日本の入国審査は入国に3時間も掛からず、しかも外国人一人一人を追跡する監視システムも存在しない。それならば、出国審査という最後の関門こそ強化すべきである。この国はなんと70年間に渡り、それをおざなりにしてきたのである。
逆に在日外国人の管理には必死で、生まれも育ちも日本である外国人を出身国に強制送還させるなどの行為をしている。本来、管理を強化すべきは世界中を飛び回る人々であり、郷土とともに生き死ぬ日本生まれの人々は国家が率先して保護すべき人材である。
このような「不作為」こそが今回のおざなりな逃亡劇を産んだのである。
売国とは本質を見誤ること
最後は語気を強くしたものの、売国を国家の利益となる行為の不作為もしくは国家の不利益となる行為の作為と定義するならば、より厳密な売国とは国家問題の本質を見誤ることになるだろう。
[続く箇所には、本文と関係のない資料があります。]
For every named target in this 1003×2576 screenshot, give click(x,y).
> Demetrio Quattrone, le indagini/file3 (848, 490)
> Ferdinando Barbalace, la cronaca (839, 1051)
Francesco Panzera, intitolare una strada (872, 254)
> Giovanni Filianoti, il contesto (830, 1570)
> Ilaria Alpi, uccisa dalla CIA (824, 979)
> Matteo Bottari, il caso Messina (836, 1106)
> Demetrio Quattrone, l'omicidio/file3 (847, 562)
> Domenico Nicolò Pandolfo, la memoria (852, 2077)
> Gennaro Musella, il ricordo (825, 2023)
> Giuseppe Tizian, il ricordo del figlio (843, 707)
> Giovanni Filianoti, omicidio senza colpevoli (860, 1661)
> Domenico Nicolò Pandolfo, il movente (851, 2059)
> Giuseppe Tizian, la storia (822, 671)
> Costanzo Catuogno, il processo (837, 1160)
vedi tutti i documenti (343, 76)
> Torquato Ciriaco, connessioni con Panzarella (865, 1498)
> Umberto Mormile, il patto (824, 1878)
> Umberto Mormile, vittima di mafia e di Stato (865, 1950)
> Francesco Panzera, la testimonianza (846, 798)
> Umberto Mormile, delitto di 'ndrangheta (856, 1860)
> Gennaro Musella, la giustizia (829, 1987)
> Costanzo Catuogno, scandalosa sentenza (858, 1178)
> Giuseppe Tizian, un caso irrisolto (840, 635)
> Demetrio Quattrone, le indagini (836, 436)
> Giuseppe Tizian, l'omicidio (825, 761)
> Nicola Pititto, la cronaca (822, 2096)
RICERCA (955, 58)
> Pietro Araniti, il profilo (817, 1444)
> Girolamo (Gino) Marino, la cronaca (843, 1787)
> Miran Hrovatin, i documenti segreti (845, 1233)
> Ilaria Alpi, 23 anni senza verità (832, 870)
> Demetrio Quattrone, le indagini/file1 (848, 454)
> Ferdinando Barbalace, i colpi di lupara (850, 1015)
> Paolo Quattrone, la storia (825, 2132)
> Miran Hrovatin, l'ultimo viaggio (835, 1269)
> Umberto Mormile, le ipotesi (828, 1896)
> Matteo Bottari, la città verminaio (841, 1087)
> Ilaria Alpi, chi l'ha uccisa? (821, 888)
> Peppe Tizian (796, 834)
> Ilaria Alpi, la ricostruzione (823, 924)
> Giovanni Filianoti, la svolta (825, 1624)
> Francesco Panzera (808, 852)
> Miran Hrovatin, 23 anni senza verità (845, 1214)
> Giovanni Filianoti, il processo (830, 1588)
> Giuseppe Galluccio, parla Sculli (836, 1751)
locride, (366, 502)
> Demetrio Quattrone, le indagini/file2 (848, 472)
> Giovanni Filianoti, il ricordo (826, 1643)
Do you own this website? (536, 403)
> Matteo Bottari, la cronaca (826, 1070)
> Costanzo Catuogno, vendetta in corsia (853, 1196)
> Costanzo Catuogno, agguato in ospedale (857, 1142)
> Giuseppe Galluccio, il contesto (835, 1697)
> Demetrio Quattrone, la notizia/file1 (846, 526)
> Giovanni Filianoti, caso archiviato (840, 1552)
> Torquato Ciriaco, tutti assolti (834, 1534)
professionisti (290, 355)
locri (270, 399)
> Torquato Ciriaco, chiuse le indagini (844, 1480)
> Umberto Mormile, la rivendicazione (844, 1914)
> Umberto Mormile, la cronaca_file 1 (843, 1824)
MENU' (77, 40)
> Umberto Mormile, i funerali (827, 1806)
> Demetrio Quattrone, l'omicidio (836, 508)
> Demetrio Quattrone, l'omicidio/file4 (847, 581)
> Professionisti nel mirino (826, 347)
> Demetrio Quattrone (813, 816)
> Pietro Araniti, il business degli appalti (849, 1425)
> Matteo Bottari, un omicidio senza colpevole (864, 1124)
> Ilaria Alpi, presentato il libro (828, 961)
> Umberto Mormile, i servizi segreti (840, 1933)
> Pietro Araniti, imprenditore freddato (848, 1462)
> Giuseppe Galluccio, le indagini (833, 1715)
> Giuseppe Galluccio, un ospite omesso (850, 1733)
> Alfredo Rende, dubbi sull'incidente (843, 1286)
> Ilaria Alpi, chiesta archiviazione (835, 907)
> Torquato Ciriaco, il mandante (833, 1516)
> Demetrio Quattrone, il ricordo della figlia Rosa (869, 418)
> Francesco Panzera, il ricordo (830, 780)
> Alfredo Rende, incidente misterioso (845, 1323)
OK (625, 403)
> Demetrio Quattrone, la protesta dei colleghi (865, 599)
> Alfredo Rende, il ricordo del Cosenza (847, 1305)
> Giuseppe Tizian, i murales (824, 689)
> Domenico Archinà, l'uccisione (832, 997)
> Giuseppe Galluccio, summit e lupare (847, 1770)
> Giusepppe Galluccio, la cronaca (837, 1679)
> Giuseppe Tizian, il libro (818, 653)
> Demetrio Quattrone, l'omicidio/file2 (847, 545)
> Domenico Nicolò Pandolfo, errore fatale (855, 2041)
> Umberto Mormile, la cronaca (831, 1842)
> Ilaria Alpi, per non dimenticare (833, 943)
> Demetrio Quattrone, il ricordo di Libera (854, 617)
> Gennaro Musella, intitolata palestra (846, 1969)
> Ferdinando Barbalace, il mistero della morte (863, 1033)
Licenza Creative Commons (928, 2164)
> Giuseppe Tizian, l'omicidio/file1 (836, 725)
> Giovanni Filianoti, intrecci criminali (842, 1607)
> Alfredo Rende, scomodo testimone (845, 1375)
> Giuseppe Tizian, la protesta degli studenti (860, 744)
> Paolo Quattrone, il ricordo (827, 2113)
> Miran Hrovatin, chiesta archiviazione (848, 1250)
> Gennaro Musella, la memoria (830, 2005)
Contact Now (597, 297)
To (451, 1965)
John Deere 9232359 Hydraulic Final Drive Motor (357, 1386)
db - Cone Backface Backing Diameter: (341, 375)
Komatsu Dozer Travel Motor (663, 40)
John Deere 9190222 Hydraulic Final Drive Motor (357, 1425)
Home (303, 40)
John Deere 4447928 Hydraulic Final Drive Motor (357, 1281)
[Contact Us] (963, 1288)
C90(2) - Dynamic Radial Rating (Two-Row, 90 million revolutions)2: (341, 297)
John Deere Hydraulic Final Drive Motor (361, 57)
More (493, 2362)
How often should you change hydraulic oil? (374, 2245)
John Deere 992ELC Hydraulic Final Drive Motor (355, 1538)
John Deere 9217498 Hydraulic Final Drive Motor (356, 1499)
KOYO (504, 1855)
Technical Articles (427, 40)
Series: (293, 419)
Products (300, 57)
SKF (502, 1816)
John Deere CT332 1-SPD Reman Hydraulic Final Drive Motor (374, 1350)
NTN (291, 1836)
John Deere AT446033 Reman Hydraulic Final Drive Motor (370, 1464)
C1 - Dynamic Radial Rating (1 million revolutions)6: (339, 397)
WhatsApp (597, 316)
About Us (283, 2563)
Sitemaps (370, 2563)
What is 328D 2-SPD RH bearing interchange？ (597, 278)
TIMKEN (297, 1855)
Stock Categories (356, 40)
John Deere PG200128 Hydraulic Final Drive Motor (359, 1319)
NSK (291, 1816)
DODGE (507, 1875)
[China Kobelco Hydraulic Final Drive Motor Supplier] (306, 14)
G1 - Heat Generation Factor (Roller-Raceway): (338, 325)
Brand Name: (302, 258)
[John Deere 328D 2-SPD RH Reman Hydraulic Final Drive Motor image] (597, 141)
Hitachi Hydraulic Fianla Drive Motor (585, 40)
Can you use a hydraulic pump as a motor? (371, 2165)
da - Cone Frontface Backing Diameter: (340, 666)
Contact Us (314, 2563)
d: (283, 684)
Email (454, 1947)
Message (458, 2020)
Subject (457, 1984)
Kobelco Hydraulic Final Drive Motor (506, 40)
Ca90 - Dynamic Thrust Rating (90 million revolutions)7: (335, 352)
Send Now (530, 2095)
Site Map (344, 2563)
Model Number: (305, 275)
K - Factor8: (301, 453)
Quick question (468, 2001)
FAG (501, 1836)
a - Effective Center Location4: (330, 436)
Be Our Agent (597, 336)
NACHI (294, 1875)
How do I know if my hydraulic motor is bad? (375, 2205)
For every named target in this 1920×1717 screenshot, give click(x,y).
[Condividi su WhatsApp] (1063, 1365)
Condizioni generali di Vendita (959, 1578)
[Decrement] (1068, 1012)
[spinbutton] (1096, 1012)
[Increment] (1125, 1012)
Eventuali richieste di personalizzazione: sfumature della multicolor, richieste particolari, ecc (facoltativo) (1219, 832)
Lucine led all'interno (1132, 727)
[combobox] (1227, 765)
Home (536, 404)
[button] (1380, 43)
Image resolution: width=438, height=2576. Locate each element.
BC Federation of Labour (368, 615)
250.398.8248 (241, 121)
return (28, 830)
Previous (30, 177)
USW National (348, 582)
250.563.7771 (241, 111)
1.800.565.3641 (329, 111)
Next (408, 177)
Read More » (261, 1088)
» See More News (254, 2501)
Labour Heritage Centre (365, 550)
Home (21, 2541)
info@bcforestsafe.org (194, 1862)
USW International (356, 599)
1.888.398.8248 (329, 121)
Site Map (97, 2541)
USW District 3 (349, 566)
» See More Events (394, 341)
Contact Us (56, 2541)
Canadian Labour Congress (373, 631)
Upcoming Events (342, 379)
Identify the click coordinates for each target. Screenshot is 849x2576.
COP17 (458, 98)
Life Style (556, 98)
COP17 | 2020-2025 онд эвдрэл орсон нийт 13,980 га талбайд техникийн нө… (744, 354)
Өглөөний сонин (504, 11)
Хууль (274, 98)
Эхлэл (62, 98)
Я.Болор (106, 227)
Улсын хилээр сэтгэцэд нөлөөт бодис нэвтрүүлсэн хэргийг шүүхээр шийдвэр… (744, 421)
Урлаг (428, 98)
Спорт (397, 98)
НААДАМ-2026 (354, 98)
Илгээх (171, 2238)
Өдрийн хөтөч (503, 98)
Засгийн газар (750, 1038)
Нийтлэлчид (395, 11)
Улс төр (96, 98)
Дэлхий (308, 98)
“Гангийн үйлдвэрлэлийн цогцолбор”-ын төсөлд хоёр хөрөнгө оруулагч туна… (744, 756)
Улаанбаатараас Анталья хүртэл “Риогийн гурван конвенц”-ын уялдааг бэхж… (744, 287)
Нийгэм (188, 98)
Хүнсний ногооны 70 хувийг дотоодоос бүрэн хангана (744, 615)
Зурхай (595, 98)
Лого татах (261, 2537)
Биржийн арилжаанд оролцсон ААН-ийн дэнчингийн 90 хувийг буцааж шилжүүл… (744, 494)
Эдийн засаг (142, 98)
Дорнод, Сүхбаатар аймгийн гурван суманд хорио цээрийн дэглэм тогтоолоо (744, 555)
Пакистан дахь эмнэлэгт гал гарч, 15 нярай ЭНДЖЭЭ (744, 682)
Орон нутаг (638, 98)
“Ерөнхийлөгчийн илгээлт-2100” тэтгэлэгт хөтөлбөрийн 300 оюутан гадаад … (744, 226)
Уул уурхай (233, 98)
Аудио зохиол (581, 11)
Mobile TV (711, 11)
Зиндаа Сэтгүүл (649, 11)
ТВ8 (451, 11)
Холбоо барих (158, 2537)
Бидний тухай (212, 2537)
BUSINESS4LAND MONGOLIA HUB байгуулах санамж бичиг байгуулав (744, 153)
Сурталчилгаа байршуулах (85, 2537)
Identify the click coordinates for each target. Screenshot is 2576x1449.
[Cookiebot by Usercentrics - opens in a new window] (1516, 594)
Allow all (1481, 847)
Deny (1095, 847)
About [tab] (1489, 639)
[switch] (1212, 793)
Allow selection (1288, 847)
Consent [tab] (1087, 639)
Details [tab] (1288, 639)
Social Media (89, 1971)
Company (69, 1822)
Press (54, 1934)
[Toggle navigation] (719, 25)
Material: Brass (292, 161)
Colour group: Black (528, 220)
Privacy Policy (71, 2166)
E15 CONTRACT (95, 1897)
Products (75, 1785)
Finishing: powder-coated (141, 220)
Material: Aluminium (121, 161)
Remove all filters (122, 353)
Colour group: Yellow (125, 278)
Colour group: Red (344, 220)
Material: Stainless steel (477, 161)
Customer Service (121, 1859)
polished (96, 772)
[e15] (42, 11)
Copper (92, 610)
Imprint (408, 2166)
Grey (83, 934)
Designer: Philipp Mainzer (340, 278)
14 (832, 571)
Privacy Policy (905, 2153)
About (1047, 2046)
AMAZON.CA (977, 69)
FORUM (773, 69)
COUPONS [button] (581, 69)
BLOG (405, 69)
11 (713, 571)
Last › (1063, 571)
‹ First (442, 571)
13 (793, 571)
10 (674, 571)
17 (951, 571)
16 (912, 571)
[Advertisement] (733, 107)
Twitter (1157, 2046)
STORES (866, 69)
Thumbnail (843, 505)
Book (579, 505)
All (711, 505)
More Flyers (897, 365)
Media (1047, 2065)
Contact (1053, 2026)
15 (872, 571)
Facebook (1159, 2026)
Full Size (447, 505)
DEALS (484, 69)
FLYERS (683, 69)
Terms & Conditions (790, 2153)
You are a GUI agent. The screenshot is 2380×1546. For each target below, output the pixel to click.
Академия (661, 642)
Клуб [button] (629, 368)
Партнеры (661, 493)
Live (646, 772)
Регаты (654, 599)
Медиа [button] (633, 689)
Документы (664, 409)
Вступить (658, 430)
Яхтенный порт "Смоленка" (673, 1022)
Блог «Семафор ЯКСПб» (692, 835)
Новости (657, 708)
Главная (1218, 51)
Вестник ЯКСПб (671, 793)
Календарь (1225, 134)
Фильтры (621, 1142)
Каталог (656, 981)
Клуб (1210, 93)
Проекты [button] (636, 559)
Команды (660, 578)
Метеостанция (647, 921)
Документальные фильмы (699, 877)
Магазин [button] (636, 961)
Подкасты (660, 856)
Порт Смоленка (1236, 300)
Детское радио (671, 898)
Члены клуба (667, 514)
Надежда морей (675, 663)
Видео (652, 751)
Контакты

そこから、副次的な売国として国家問題の本質を意図的に見誤らせて、自己利益の拡充を図ること(ゴーンがレバノンで画策していることはまさにそれである)も含まれる。
役人や政治家という生業は本質的に売国に陥りやすく、だからこそより勤勉な態度を保持しないと容易に誰かに騙されやすくなる。自己も含めて、このことを強く意識しないといけない。今の政治家、役人たちはそのことを意識して生きているのだろうか?